PROBLÈMES À RÉSOUDRE
A) D'après le texte sur la souffrance des soignants, en quel mois et en quelle année le collectif Santé en danger a-t-il été créé ?
B) Recopiez tout le passage du texte sur la souffrance des soignants allant de « Ils sont ainsi » jusqu'à « la crise sanitaire. ».
C) Poursuivez le texte sur la souffrance des soignants après sa dernière phrase.

TEXTE EXTRAIT
================

Créé en juillet 2020 par le Dr Arnaud Chiche pour dénoncer les
insuffisances des accords de Ségur pris à la sortie du premier
confinement, le collectif Santé en danger, qui regroupe
professionnels de santé mais également syndicalistes, présidents
d’associations et hommes politiques, met en avant depuis deux ans
les grandes difficultés du personnel soignant. A travers deux
enquêtes menées début septembre auprès de ses membres et dont les
résultats viennent d’être publiés, le collectif souligne encore un
peu plus la situation de détresse que connaitraient de nombreux
professionnels de santé.
Le premier sondage concerne la souffrance au travail et
l’épuisement professionnel (ou burn-out) et les résultats sont
édifiants : 98,4 % des répondants affirment rencontrer des
difficultés sources de souffrance. Surtout, 77,9 % des
professionnels de santé interrogés disent avoir été diagnostiqués
comme souffrant d’un burn-out, dont 34 % ont dû bénéficier d’un
arrêt de travail et 12,8 % ont finalement changer de voie
professionnelle. Des chiffres qui s’aggravent par rapport à un
sondage identique réalisé par le même collectif en janvier 2021.
Ils sont ainsi 71,3 % à envisager une reconversion professionnelle,
contre 67,1 % en 2021.
98 % des soignants victime de « violences » !
24 % des professionnels de santé ayant répondu à l’enquête
disent être suivi par un médecin pour gérer leur stress et leur
anxiété professionnel et 16,6 % prennent un traitement, 8,8 %
ressentent des idées suicidaires. La santé mentale des soignants ne
semble pas en voie d’amélioration, puisque 98,2 % des répondants
estiment que leur souffrance au travail a augmenté ces deux
dernières années et ce malgré la fin de la crise sanitaire.

================

(Entrées de données recueillies)

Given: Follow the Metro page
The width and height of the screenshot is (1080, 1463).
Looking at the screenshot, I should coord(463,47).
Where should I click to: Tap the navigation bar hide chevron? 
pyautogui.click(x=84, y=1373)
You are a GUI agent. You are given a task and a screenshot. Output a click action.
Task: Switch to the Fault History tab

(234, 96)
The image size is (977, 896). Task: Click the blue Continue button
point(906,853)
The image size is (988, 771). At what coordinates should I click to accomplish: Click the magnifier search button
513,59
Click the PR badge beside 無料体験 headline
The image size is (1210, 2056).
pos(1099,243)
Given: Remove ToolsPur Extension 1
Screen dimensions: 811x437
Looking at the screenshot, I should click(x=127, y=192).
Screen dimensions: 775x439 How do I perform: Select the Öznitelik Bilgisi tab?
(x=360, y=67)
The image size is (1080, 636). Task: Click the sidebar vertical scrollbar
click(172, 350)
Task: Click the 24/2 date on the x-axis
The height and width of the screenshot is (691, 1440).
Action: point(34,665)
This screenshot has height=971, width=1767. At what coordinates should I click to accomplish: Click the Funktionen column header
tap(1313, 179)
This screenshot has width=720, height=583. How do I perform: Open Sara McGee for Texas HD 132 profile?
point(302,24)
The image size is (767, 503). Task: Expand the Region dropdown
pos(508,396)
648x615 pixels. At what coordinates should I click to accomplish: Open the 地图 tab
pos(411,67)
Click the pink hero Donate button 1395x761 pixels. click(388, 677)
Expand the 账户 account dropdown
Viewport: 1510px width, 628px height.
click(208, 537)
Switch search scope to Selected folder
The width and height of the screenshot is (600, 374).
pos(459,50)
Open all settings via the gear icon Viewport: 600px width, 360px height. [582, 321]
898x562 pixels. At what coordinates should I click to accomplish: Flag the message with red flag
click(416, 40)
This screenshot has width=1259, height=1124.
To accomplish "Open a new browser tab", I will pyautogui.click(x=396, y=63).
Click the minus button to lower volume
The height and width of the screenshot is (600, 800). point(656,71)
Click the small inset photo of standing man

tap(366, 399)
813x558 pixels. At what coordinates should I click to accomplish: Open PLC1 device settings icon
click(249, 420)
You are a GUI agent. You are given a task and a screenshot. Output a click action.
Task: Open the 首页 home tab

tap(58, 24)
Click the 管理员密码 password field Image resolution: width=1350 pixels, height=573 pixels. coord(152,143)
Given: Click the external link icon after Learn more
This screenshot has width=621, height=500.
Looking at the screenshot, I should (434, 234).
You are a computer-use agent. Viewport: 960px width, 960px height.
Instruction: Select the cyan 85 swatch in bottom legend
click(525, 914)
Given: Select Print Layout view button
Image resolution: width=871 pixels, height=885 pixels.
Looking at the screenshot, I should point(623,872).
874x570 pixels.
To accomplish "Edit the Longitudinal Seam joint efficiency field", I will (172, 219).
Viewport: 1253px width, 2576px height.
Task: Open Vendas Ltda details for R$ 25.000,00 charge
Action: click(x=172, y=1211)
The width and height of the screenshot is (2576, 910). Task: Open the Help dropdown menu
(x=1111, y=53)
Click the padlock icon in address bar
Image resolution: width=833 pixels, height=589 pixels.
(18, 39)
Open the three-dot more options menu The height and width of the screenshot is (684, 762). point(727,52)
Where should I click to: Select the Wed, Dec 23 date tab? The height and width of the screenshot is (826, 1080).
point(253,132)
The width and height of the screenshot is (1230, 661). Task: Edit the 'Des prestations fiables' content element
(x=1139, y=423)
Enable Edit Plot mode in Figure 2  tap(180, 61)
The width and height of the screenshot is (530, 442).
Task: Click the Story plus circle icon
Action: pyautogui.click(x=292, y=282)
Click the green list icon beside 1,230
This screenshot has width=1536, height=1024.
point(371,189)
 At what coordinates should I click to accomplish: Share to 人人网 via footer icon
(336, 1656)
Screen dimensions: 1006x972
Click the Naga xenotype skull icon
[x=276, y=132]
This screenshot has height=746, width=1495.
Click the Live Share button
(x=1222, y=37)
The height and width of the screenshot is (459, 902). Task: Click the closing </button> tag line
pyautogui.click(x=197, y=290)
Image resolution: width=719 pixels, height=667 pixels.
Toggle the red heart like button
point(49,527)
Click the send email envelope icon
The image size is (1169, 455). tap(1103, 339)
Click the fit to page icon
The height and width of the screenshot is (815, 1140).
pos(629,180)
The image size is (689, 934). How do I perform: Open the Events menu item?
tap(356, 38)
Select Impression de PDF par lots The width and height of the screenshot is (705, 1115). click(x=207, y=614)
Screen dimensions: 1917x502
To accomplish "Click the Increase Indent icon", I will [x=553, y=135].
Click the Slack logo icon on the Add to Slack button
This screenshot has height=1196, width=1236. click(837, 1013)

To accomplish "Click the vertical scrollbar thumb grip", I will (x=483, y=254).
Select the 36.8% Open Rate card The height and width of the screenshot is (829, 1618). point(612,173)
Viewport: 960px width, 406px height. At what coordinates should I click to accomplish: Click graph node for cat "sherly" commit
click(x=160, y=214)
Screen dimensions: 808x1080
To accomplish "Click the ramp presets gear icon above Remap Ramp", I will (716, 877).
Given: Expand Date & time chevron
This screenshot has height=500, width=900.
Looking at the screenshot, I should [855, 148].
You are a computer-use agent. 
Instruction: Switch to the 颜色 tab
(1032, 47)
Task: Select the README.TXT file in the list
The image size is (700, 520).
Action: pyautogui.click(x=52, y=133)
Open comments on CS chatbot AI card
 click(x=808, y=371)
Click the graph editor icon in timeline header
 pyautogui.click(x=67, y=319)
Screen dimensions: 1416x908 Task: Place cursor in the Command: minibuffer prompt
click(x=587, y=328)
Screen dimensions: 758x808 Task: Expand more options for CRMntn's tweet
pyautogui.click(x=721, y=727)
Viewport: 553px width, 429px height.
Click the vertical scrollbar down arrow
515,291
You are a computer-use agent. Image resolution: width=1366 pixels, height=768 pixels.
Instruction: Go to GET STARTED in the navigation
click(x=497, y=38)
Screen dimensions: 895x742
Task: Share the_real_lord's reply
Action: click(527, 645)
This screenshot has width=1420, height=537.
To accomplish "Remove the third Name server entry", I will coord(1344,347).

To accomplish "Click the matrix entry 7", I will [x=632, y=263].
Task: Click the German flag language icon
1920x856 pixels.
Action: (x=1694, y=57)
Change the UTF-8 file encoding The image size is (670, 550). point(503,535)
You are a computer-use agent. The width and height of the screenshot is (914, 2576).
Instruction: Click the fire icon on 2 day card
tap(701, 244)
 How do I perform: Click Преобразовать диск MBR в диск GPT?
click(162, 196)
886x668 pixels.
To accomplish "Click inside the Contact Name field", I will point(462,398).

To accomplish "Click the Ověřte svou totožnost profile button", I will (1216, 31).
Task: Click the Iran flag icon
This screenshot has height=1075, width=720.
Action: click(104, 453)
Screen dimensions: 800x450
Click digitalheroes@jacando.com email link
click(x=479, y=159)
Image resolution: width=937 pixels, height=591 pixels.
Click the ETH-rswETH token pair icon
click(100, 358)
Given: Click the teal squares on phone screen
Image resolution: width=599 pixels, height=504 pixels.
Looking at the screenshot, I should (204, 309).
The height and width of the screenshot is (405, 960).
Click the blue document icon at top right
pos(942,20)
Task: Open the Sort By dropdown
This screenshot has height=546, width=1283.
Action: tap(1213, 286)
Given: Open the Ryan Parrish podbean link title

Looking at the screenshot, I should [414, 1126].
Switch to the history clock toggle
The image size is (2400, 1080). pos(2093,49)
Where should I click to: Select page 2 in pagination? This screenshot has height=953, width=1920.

================

CORRIGÉ DE L'EXERCICE
A) En juillet 2020.

B)
Ils sont ainsi 71,3 % à envisager une reconversion professionnelle,
contre 67,1 % en 2021.
98 % des soignants victime de « violences » !
24 % des professionnels de santé ayant répondu à l’enquête
disent être suivi par un médecin pour gérer leur stress et leur
anxiété professionnel et 16,6 % prennent un traitement, 8,8 %
ressentent des idées suicidaires. La santé mentale des soignants ne
semble pas en voie d’amélioration, puisque 98,2 % des répondants
estiment que leur souffrance au travail a augmenté ces deux
dernières années et ce malgré la fin de la crise sanitaire.

C)
L’autre enquête menée par le collectif Soignants en danger
révèle des résultats encore plus inquiétants, puisqu’il en découle
que 97,6 % ont été victimes de violences. Certes, la définition de
violences retenue par les auteurs du sondage est très large,
puisqu’elle comprend les simples provocations. Mais même en s’en
tenant à une conception plus stricte, les données sont éloquentes :
59,5 % des soignants indiquent avoir été insultés par des patients
et 16,1 % menacés de mort.
La violence peut également venir de l’intérieur même de
l’hôpital, puisque 4,4 % des répondants ont été victimes de
violences physiques de la part d’un collègue. Fort heureusement,
les faits graves sont rares : seulement 0,8 % des personnes
interrogées ont subi une violence avec arme et 0,7 % une agression
sexuelle.
Emmanuel Macron reconnait les lacunes du Ségur
Notons tout de même que ces deux enquêtes présentent quelques
biais qui conduisent à prendre ces résultats avec précaution. Tout
d’abord, les répondants ne sont pas parfaitement représentatifs du
personnel soignant, puisque plus de 90 % sont des femmes et plus de
50 % des infirmières. De plus, on peut supposer que les soignants
victimes de violence ou de burn-out sont plus enclins d’adhérer au
collectif et donc de répondre à ces sondages. Il n’empêche que ces
enquêtes montrent à tout le moins que les soignants sont sujets à
de nombreuses causes de stress et d’anxiété.
Dans le sillage de ces deux enquêtes, le collectif Santé en
danger a adressé une lettre ouverte à Emmanuel Macron, Elisabeth
Borne et François Braun pour leur demander de leur « redonner
confiance et envie de continuer notre métier » et de « transformer
toute l’offre de soins ». Plusieurs pistes y sont évoquées pour
améliorer les conditions de travail des soignants, tels que
l’intégration des primes dans le salaire de base, la réforme de la
gouvernance des hôpitaux ou encore la revalorisation des
consultations pour les médecins de ville.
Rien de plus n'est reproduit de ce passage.